27/04/2022
COBRANÇAS BANCÁRIAS ABUSIVAS
Você sabia que existem cobranças que os bancos não podem fazer? Existem direitos que são garantidos pelo Banco Central que não podem ser tocados pelos Bancos, acontece que, observando a necessidade social, diversos bancos se aproveitam para realização de cobranças de tarifas que não deveriam cobrar.
Com isso tudo, os bancos passam a realizar cobranças por tarifas que simplesmente não existem. Como exemplo, podemos citar as tarifas destinadas aos serviços essenciais, chamadas de “cesta básica de serviços” / “tarifas de serviços básicos”.
Da mesma forma, cobram juros absurdos nos empréstimos que o consumidor que mais precisa faz! Golpe baixo, não é mesmo?
Sabe quando você contrata um empréstimo e já vem aquele seguro de vida que você não solicitou? Ou quando você faz um empréstimo e tem que pagar 4x o valor que foi emprestado? São situações que podem e devem ser observadas pelos consumidores, o contrato não pode ser abusivo.
O que a Lei diz?
No que diz respeito às cobranças de tarifas bancárias abusivas, o Banco Central do Brasil – BACEN, possui a Resolução nº 3.919/2010, a qual proíbe cobranças por determinados serviços e garantindo diversos serviços gratuitos aos consumidores.
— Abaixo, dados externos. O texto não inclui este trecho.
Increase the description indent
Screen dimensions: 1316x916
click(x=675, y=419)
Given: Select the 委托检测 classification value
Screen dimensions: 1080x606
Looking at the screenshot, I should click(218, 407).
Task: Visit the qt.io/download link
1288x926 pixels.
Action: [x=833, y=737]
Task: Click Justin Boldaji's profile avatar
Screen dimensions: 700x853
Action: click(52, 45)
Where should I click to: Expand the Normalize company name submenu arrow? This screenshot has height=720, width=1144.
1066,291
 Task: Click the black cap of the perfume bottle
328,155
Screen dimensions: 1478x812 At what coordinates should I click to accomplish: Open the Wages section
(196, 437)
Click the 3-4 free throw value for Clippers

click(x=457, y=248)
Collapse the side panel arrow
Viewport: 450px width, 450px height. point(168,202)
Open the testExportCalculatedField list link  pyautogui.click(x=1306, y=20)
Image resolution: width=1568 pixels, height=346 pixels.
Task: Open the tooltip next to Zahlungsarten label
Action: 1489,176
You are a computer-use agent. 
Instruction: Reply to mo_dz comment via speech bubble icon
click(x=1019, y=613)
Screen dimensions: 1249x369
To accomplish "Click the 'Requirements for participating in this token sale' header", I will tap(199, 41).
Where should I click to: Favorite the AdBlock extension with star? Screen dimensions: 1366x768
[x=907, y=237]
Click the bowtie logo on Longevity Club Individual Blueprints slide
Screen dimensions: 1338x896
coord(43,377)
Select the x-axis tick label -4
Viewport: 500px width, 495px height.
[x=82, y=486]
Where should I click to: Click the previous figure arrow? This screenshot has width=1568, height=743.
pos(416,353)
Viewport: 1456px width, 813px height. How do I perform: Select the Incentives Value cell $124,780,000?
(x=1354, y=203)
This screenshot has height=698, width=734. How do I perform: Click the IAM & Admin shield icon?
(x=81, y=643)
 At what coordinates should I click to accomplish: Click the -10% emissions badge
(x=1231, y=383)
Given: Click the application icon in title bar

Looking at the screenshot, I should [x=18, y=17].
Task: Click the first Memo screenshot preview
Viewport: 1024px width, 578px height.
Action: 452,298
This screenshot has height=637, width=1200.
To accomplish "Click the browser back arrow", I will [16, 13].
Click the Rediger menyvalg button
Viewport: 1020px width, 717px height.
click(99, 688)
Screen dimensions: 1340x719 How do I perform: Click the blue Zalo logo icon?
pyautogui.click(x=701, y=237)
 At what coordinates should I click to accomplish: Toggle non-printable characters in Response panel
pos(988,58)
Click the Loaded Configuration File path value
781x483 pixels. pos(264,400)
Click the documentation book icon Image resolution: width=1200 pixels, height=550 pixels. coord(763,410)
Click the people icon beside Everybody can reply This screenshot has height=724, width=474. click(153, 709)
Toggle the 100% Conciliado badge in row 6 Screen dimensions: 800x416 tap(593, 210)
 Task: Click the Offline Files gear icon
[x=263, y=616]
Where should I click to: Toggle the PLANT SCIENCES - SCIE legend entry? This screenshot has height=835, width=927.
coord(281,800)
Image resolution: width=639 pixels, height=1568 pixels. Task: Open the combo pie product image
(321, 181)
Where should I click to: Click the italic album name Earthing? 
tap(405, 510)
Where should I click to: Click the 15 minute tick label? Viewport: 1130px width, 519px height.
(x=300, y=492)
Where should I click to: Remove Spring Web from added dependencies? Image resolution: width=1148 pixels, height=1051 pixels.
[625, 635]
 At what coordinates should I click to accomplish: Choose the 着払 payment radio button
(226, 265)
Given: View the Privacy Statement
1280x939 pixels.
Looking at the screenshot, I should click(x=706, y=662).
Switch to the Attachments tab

Sabia que você possui o direito a 04 saques, 02 transferências, 02 extratos, e consultas on-line (aplicativo) gratuitas? Esses são apenas alguns dos direitos que você possui com todos os bancos.
Como decidem os Tribunais?
No Amazonas, por exemplo, existe tese firmada pelo Tribunal local proibindo às instituições financeira realizarem descontos a título de tarifa de pacote de serviços bancários sem prévia e expressa autorização do consumidor, mediante contrato com cláusula destacada, dentre outros requisitos legais.
É importante lembrar que até mesmo o Superior Tribunal de Justiça já possui julgado a respeito e garantido os direitos dos consumidores.
Portanto, diante de todos os casos que observados no escritório, conclui-se que a busca pela Justiça e garantia dos direitos de cada consumidor é a melhor opção ofertada ao consumidor lesado, motivo pelo qual sugere-se que todas as vezes em que o consumidor se sentir lesado, que busque um (a) advogado (a) para orientar-lhe.